Stored data:
════════════════

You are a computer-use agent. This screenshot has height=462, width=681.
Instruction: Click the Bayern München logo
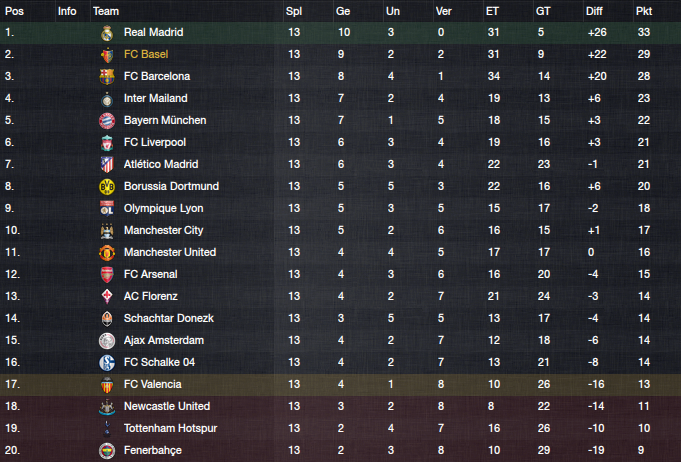107,121
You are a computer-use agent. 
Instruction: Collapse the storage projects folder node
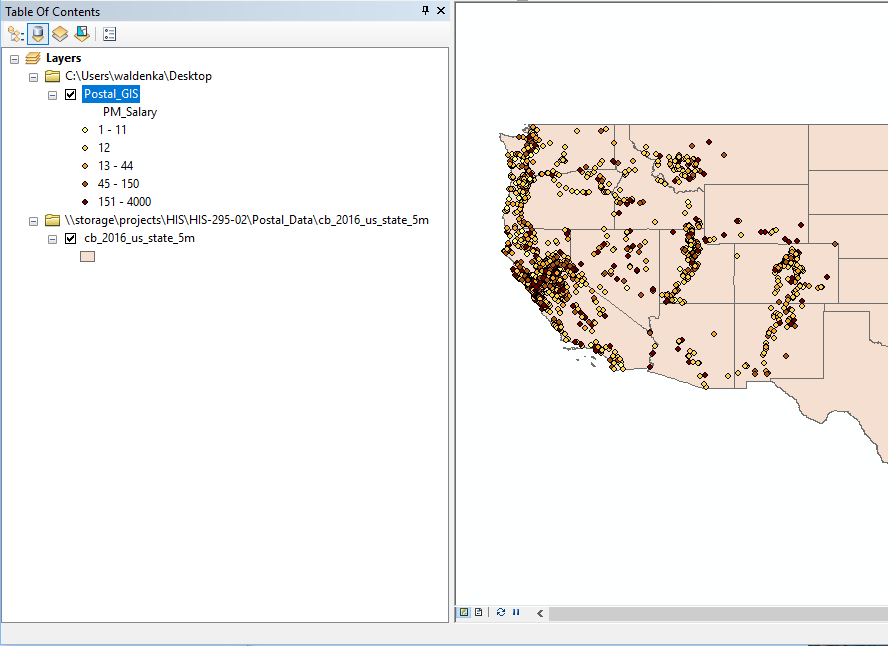pyautogui.click(x=33, y=221)
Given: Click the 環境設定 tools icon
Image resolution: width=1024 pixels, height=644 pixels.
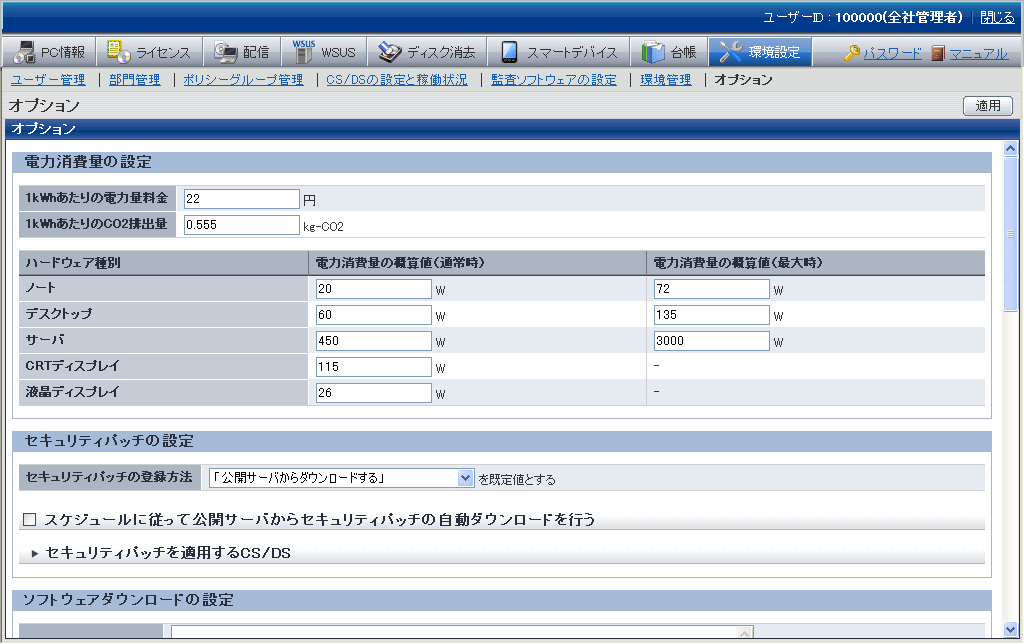Looking at the screenshot, I should click(x=731, y=53).
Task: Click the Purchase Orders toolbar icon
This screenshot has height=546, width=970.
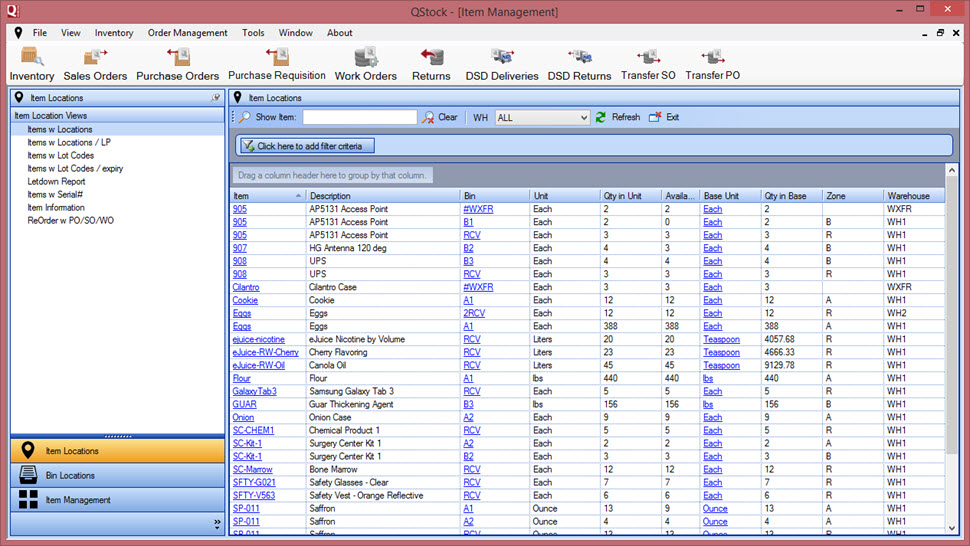Action: click(x=177, y=62)
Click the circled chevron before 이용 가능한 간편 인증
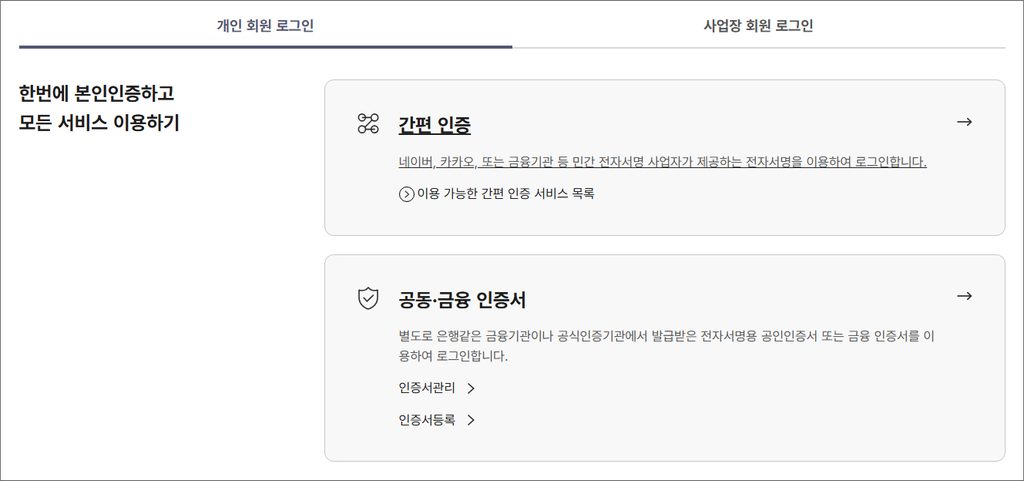 [406, 194]
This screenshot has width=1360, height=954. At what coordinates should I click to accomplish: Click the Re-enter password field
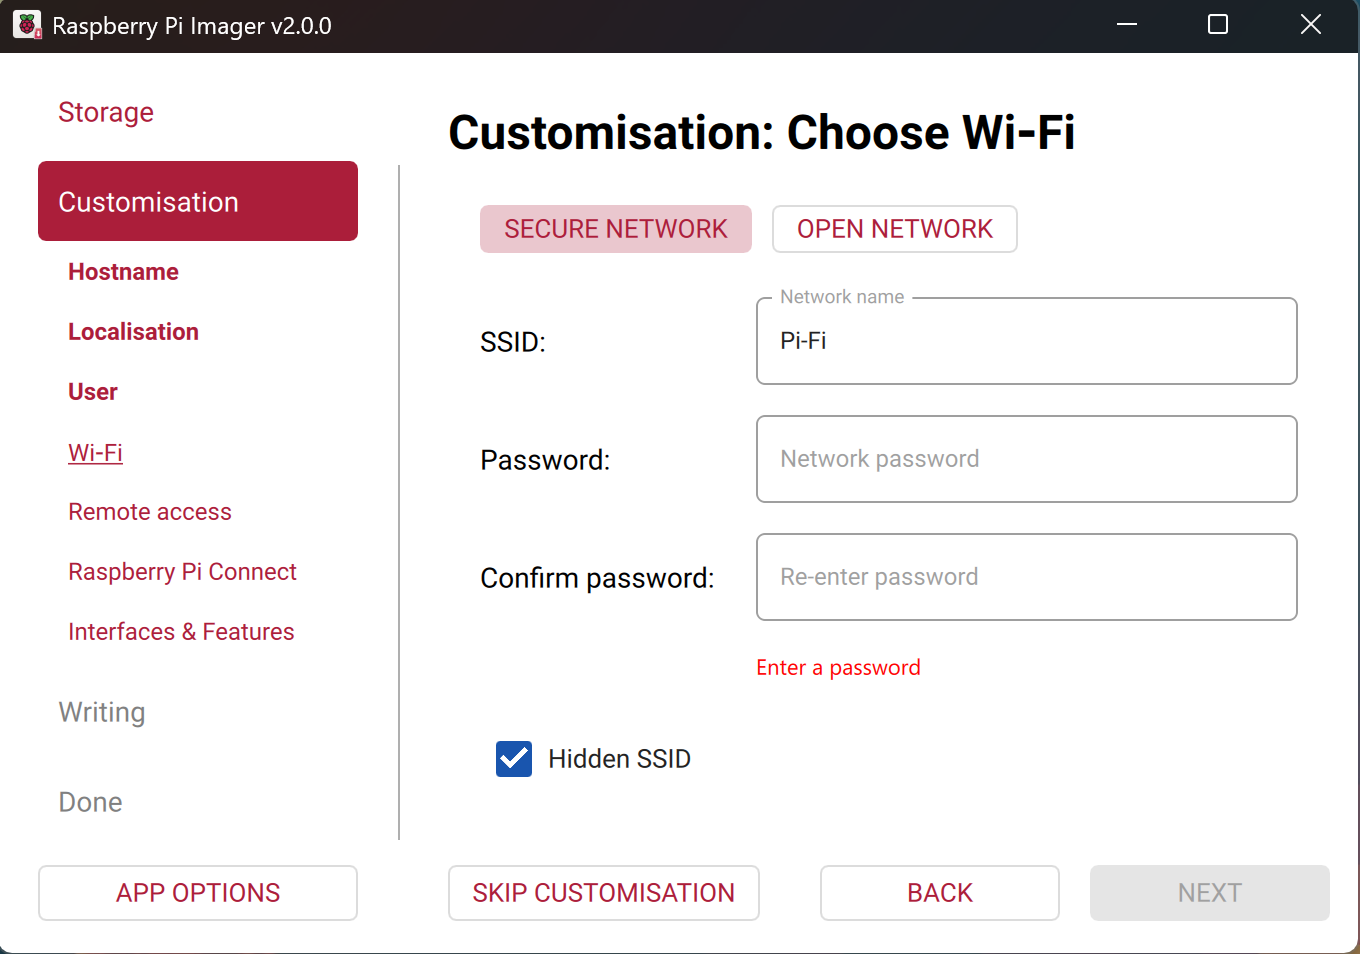tap(1026, 577)
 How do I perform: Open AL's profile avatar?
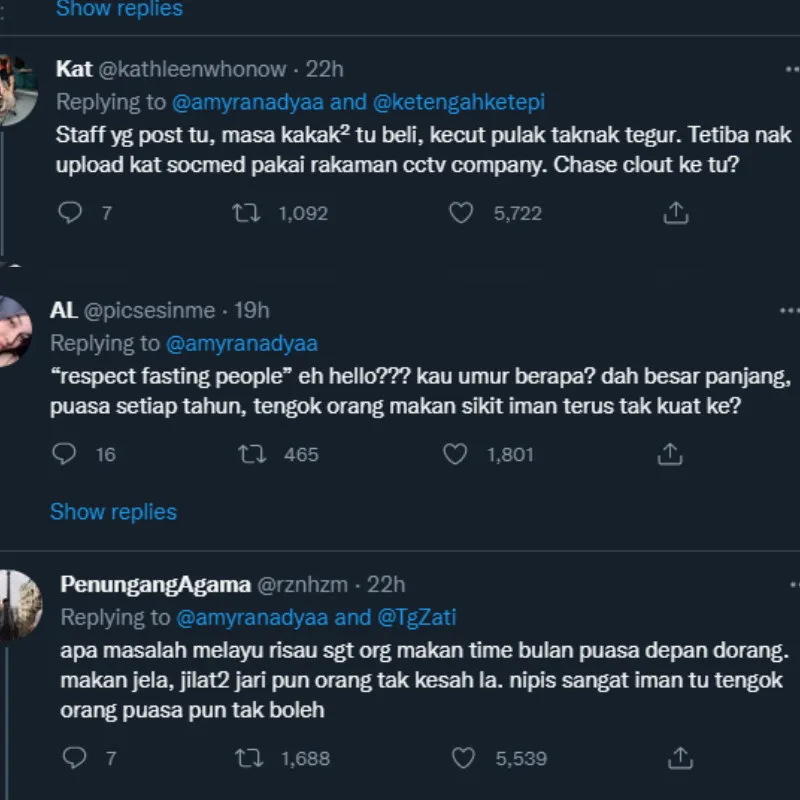click(x=14, y=329)
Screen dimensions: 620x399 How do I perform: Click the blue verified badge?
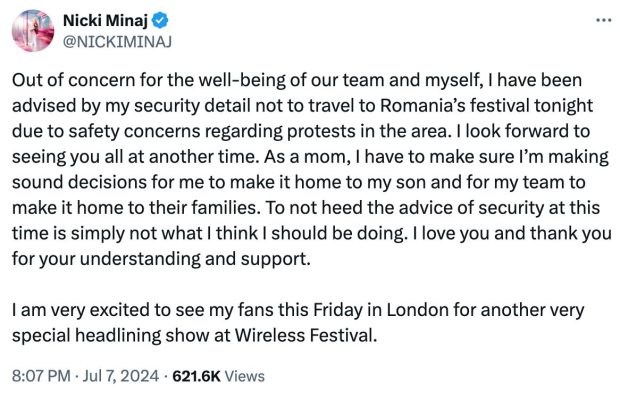(x=160, y=21)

════════════════

WORK INSTRUCTIONS: Whenever "computer" occurs in a line of the entries, copy that line.

THE COMPLETED TASK:
You are a computer-use agent. This screenshot has height=462, width=681.
You are a computer-use agent. 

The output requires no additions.